The film was shot in Austria, Italy, Romania, and Germany for a total of 85 days over the course of a year from March 2017. The shoot in Rimini was set to take place in November 2017, but was postponed until early 2018 because winter fog did not arrive as anticipated.

Seidl and Veronika Franz wrote the diptych originally as one film titled Wicked Games (), with the two plotlines told in parallel, but they decided to split it into two films in the editing process. Seidl said, "the unifying element here is the search for happiness and the attempt to leave one's past behind. But it catches up with you, that is the bitter or perhaps liberating truth that the protagonists ultimately have to face."

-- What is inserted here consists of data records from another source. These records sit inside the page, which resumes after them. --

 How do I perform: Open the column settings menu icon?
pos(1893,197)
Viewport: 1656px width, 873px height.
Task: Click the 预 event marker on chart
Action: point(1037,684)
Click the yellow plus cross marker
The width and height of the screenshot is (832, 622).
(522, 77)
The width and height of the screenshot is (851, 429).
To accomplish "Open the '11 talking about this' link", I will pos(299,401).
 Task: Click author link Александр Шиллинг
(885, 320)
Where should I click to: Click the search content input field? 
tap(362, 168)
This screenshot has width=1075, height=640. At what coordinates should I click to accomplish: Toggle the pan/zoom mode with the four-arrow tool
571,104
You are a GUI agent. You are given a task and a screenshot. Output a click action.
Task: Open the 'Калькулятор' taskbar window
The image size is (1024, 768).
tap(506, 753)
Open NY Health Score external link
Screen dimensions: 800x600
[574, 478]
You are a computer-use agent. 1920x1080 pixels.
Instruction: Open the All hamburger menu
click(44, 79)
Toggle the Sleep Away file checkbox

Fritz Ostermayer and Herwig Zamernik wrote Richie Bravo's Schlager songs.

Release
Rimini premiered in official competition at the 72nd Berlin International Film Festival in February 2022. It also screened at the 2022 Diagonale, where it won the prizes for Best Feature Film and Best Costume Design.

Wicked Games: Rimini Sparta, a 205-minute film consisting of Rimini and Sparta edited together, premiered at the International Film Festival Rotterdam on 29 January 2023. It screened at the Filmarchiv Austria on 4 March 2023, and is scheduled to screen at the Diagonale on 25 March 2023.

Reception
 On Metacritic, the film has a weighted average score of 81 out of 100, based on six critics, indicating "universal acclaim".

Jessica Kiang of Variety called the film "an uncompromising, coldly provocative drama" and wrote that Thomas gives "such an astoundingly deep-dive performance it barely feels like performance at all".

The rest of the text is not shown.